與此同時,香江,剛歸置好的臥室又被砸了個稀巴爛。
“啊啊啊啊!!啊啊啊啊!!!”周巧琴捂著自己的腦袋,歇斯底里的嘶吼著,“成事不足,敗事有余!廢物!你們所有人都是廢物!!”
她抓起被自己丟在一旁的電話話筒,瞳孔的眼白布滿了瘋狂的血絲,“張家強,你怎么連這點小事都辦不好,居然讓白曉珺那個女人屢次三番的逃脫!”

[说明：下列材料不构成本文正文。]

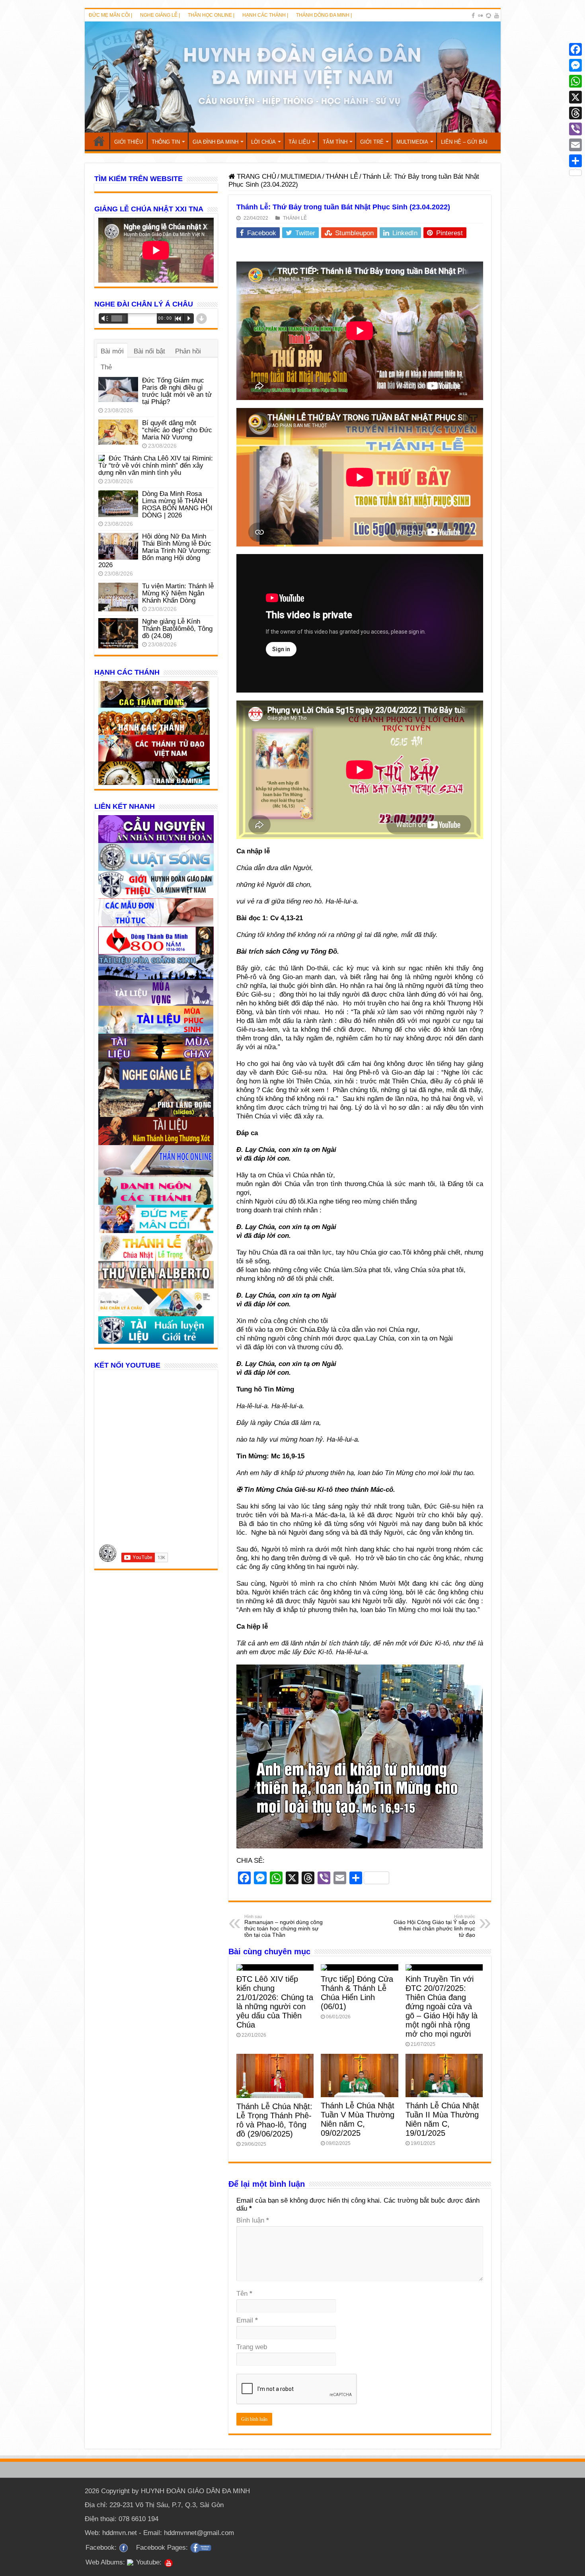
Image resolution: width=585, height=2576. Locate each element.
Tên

“你不是說成績已經篡改好了嗎,不是說篡改得她不及格,休想考上大學嗎!”
“你告訴我,為什么內地那邊發布的高考成績榜單,高考狀元仍舊是白曉珺!”
“說啊!!嗚嗚嗚……你告訴我為什么!!!為什么我堂堂周家的大小姐周巧琴,居然輸給一個小地方來的下賤女人!!!”
電話那邊的張家強都快咬碎一副牙齒了,這個蠢女人,到底要怎么樣才能放下仇恨啊,一想到張家以后要服務這樣一個癲婆,他都頭疼!
找人撕了白曉珺的準考證,失敗了。
找人篡改白曉珺的高考成績,讓她落榜,誰知道人家背后有靠山護著,也失敗了。
這能怪他么?
要不是手底下的兄弟講義氣,愿意去幫他頂罪進去坐牢,現在狂盛集團早都亂成一鍋粥了。
他這電話打過來可不是找周巧琴道歉的,是告訴她,不要再想著對付白曉珺了,狂盛集團幾千人等著他帶領吃飯,不想摻和這種小女人搶男人的戲碼!

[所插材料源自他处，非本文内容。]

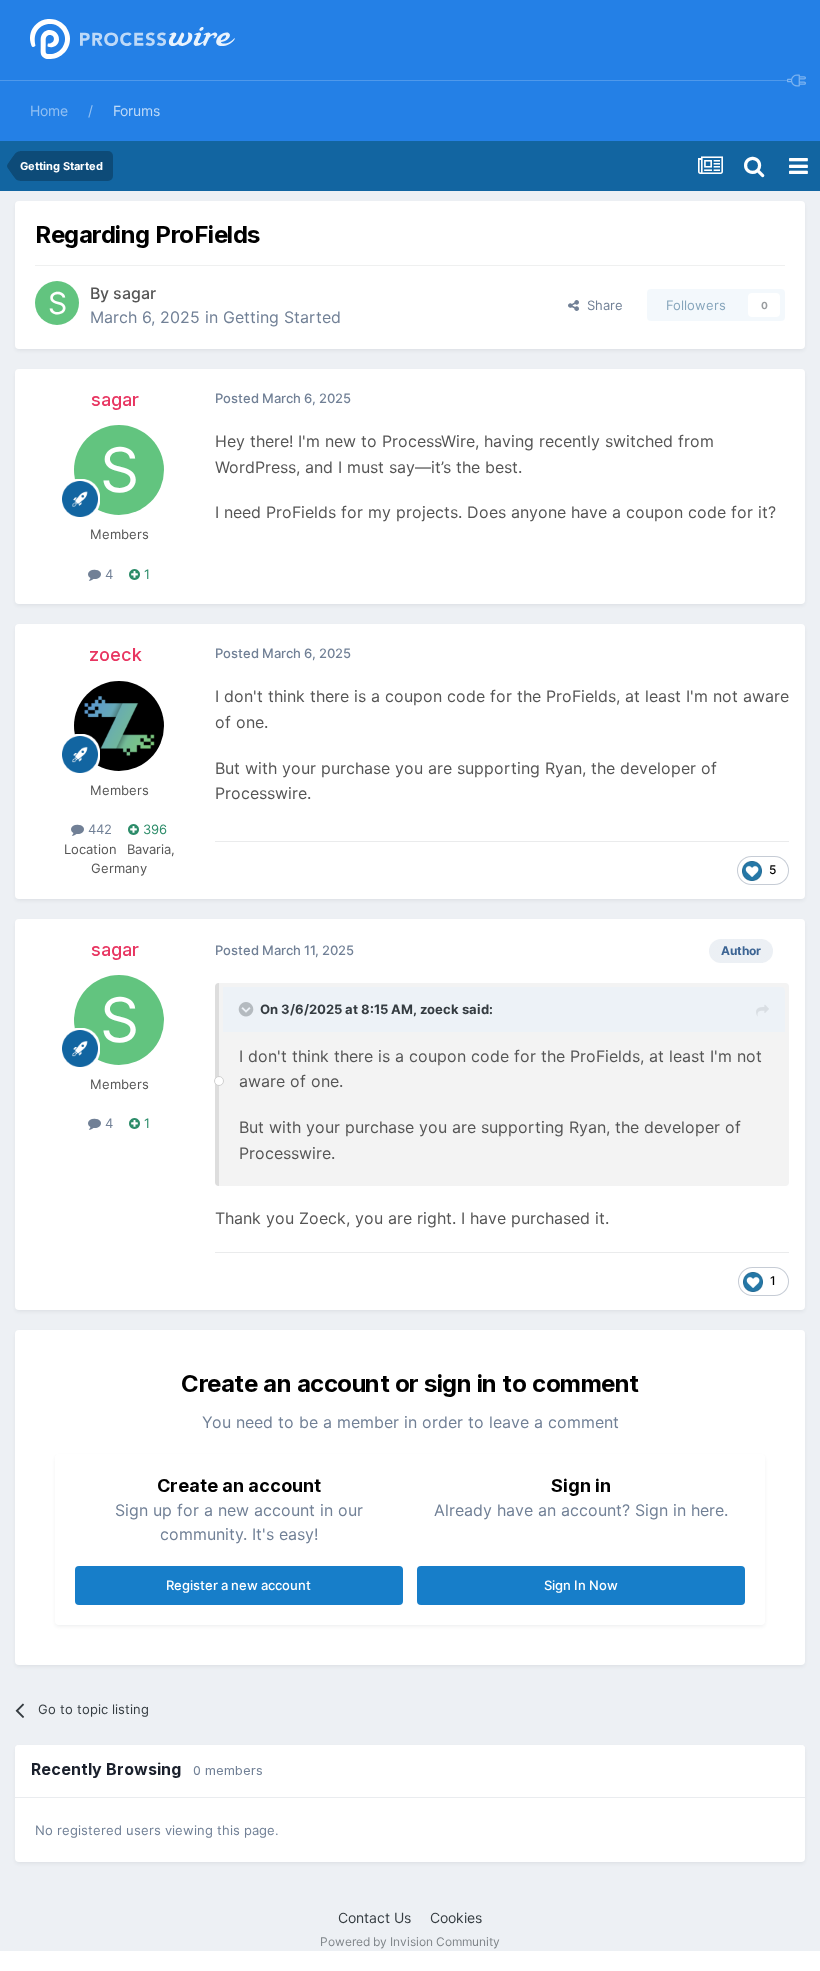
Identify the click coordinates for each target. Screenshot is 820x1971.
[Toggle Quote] (248, 1009)
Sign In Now (581, 1585)
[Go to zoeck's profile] (119, 726)
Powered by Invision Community (410, 1941)
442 (98, 829)
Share (601, 305)
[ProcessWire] (130, 40)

“周小姐,我打電話來想跟您說明一下情況,白曉珺不是普通人,她背后有一股神秘力量托舉著,守護著。”
“要不然,篡改她高考成績的事情不會第一時間就被發現。”
“在白曉珺身后那股力量沒有對我們動手之前,收手,是最好的選擇,我也想跟你說清楚,狂盛集團不會再幫你對付白曉珺,有什么意見讓周先生親自跟我說。”
“喂?喂?”周巧琴聽見電話傳來的忙音,氣得半死,“張家強!你敢掛本小姐的電話,你膽子肥了!白曉珺一個鄉下人,指望著勾引寧清哥哥上位的賤貨,能有什么靠山?無非是她勾引的男人罷了!”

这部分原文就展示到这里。